__INSTRUCTIONS FOR THE TASK__. Take the entries below and return them unchanged.
[RECORDS FOR THIS TASK — start]
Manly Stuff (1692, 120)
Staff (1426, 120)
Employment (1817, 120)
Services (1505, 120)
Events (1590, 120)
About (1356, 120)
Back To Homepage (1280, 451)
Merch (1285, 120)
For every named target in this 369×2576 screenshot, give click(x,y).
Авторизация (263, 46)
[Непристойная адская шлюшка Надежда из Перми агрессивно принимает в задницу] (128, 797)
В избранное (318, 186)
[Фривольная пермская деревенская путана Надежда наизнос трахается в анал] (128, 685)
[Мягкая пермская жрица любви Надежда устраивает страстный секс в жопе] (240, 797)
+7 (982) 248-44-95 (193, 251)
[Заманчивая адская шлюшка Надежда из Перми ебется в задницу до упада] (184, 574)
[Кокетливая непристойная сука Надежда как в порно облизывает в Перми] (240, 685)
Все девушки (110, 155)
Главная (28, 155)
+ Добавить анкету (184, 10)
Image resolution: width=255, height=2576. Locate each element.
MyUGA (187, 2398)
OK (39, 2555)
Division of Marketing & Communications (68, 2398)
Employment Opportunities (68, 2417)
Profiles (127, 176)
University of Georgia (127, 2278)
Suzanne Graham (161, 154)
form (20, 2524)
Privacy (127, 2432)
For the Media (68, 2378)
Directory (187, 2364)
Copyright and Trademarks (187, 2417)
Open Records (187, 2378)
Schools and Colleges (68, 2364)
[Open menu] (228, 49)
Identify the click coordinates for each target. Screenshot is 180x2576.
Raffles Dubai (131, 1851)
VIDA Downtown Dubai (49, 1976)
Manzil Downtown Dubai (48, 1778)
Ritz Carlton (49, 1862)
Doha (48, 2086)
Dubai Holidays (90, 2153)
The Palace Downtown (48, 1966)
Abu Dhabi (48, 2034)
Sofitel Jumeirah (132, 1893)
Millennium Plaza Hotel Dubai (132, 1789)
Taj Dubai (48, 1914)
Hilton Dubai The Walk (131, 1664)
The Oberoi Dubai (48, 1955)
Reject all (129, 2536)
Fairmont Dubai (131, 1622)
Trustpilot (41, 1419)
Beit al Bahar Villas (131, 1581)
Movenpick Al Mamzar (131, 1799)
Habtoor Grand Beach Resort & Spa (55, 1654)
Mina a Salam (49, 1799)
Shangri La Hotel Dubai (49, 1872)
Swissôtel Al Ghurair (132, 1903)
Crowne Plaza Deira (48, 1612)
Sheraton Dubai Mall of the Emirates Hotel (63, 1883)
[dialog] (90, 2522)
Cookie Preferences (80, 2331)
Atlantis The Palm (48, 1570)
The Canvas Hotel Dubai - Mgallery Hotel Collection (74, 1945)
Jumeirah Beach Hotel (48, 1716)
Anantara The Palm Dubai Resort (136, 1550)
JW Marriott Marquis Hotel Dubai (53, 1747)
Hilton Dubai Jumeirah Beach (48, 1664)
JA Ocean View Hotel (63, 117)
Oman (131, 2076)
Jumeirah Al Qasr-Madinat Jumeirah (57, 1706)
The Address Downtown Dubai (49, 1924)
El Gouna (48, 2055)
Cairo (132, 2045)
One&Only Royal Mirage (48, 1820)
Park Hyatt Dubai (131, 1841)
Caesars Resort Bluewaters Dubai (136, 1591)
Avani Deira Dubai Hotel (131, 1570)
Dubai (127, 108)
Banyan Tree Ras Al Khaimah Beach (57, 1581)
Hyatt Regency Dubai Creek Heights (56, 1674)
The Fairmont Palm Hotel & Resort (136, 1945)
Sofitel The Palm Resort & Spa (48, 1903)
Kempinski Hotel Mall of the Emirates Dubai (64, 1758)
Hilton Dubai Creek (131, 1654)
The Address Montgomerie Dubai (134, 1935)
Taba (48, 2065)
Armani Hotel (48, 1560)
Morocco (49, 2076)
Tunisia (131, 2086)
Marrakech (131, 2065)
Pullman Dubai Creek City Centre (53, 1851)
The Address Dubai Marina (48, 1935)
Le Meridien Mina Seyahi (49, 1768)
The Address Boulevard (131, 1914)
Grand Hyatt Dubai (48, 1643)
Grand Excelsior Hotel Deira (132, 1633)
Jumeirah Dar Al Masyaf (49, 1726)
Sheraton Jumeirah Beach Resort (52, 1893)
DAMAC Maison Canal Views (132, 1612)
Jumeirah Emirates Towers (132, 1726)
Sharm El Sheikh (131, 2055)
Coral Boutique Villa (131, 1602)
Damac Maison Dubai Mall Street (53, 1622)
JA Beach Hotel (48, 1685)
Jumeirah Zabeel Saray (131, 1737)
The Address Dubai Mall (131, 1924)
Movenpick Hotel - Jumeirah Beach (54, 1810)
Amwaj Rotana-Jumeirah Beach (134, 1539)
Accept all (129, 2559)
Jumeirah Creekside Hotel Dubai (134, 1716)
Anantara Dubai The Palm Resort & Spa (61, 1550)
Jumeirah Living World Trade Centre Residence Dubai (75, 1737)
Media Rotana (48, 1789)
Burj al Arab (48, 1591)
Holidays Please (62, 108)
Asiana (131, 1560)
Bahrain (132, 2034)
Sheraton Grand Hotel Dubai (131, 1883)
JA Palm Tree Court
[RECORDS FOR THIS TASK — finish]
__TASK SOLUTION__.
Manly Stuff (1692, 120)
Staff (1426, 120)
Employment (1817, 120)
Services (1505, 120)
Events (1590, 120)
About (1356, 120)
Back To Homepage (1280, 451)
Merch (1285, 120)
For every named target in this 369×2576 screenshot, give click(x,y).
Авторизация (263, 46)
[Непристойная адская шлюшка Надежда из Перми агрессивно принимает в задницу] (128, 797)
В избранное (318, 186)
[Фривольная пермская деревенская путана Надежда наизнос трахается в анал] (128, 685)
[Мягкая пермская жрица любви Надежда устраивает страстный секс в жопе] (240, 797)
+7 (982) 248-44-95 (193, 251)
[Заманчивая адская шлюшка Надежда из Перми ебется в задницу до упада] (184, 574)
[Кокетливая непристойная сука Надежда как в порно облизывает в Перми] (240, 685)
Все девушки (110, 155)
Главная (28, 155)
+ Добавить анкету (184, 10)
Image resolution: width=255, height=2576. Locate each element.
MyUGA (187, 2398)
OK (39, 2555)
Division of Marketing & Communications (68, 2398)
Employment Opportunities (68, 2417)
Profiles (127, 176)
University of Georgia (127, 2278)
Suzanne Graham (161, 154)
form (20, 2524)
Privacy (127, 2432)
For the Media (68, 2378)
Directory (187, 2364)
Copyright and Trademarks (187, 2417)
Open Records (187, 2378)
Schools and Colleges (68, 2364)
[Open menu] (228, 49)
Identify the click coordinates for each target. Screenshot is 180x2576.
Raffles Dubai (131, 1851)
VIDA Downtown Dubai (49, 1976)
Manzil Downtown Dubai (48, 1778)
Ritz Carlton (49, 1862)
Doha (48, 2086)
Dubai Holidays (90, 2153)
The Palace Downtown (48, 1966)
Abu Dhabi (48, 2034)
Sofitel Jumeirah (132, 1893)
Millennium Plaza Hotel Dubai (132, 1789)
Taj Dubai (48, 1914)
Hilton Dubai The Walk (131, 1664)
The Oberoi Dubai (48, 1955)
Reject all (129, 2536)
Fairmont Dubai (131, 1622)
Trustpilot (41, 1419)
Beit al Bahar Villas (131, 1581)
Movenpick Al Mamzar (131, 1799)
Habtoor Grand Beach Resort & Spa (55, 1654)
Mina a Salam (49, 1799)
Shangri La Hotel Dubai (49, 1872)
Swissôtel Al Ghurair (132, 1903)
Crowne Plaza Deira (48, 1612)
Sheraton Dubai Mall of the Emirates Hotel (63, 1883)
[dialog] (90, 2522)
Cookie Preferences (80, 2331)
Atlantis The Palm (48, 1570)
The Canvas Hotel Dubai - Mgallery Hotel Collection (74, 1945)
Jumeirah Beach Hotel (48, 1716)
Anantara The Palm Dubai Resort (136, 1550)
JW Marriott Marquis Hotel Dubai (53, 1747)
Hilton Dubai Jumeirah Beach (48, 1664)
JA Ocean View Hotel (63, 117)
Oman (131, 2076)
Jumeirah Al Qasr-Madinat Jumeirah (57, 1706)
The Address Downtown Dubai (49, 1924)
El Gouna (48, 2055)
Cairo (132, 2045)
One&Only Royal Mirage (48, 1820)
Park Hyatt Dubai (131, 1841)
Caesars Resort Bluewaters Dubai (136, 1591)
Avani Deira Dubai Hotel (131, 1570)
Dubai (127, 108)
Banyan Tree Ras Al Khaimah Beach (57, 1581)
Hyatt Regency Dubai Creek Heights (56, 1674)
The Fairmont Palm Hotel & Resort (136, 1945)
Sofitel The Palm Resort & Spa (48, 1903)
Kempinski Hotel Mall of the Emirates Dubai (64, 1758)
Hilton Dubai Creek (131, 1654)
The Address Montgomerie Dubai (134, 1935)
Taba (48, 2065)
Armani Hotel (48, 1560)
Morocco (49, 2076)
Tunisia (131, 2086)
Marrakech (131, 2065)
Pullman Dubai Creek City Centre (53, 1851)
The Address Dubai Marina (48, 1935)
Le Meridien Mina Seyahi (49, 1768)
The Address Boulevard (131, 1914)
Grand Hyatt Dubai (48, 1643)
Grand Excelsior Hotel Deira (132, 1633)
Jumeirah Dar Al Masyaf (49, 1726)
Sheraton Jumeirah Beach Resort (52, 1893)
DAMAC Maison Canal Views (132, 1612)
Jumeirah Emirates Towers (132, 1726)
Sharm El Sheikh (131, 2055)
Coral Boutique Villa (131, 1602)
Damac Maison Dubai Mall Street (53, 1622)
JA Beach Hotel (48, 1685)
Jumeirah Zabeel Saray (131, 1737)
The Address Dubai Mall (131, 1924)
Movenpick Hotel - Jumeirah Beach (54, 1810)
Amwaj Rotana-Jumeirah Beach (134, 1539)
Accept all (129, 2559)
Jumeirah Creekside Hotel Dubai (134, 1716)
Anantara Dubai The Palm Resort & Spa (61, 1550)
Jumeirah Living World Trade Centre Residence Dubai (75, 1737)
Media Rotana (48, 1789)
Burj al Arab (48, 1591)
Holidays Please (62, 108)
Asiana (131, 1560)
Bahrain (132, 2034)
Sheraton Grand Hotel Dubai (131, 1883)
JA Palm Tree Court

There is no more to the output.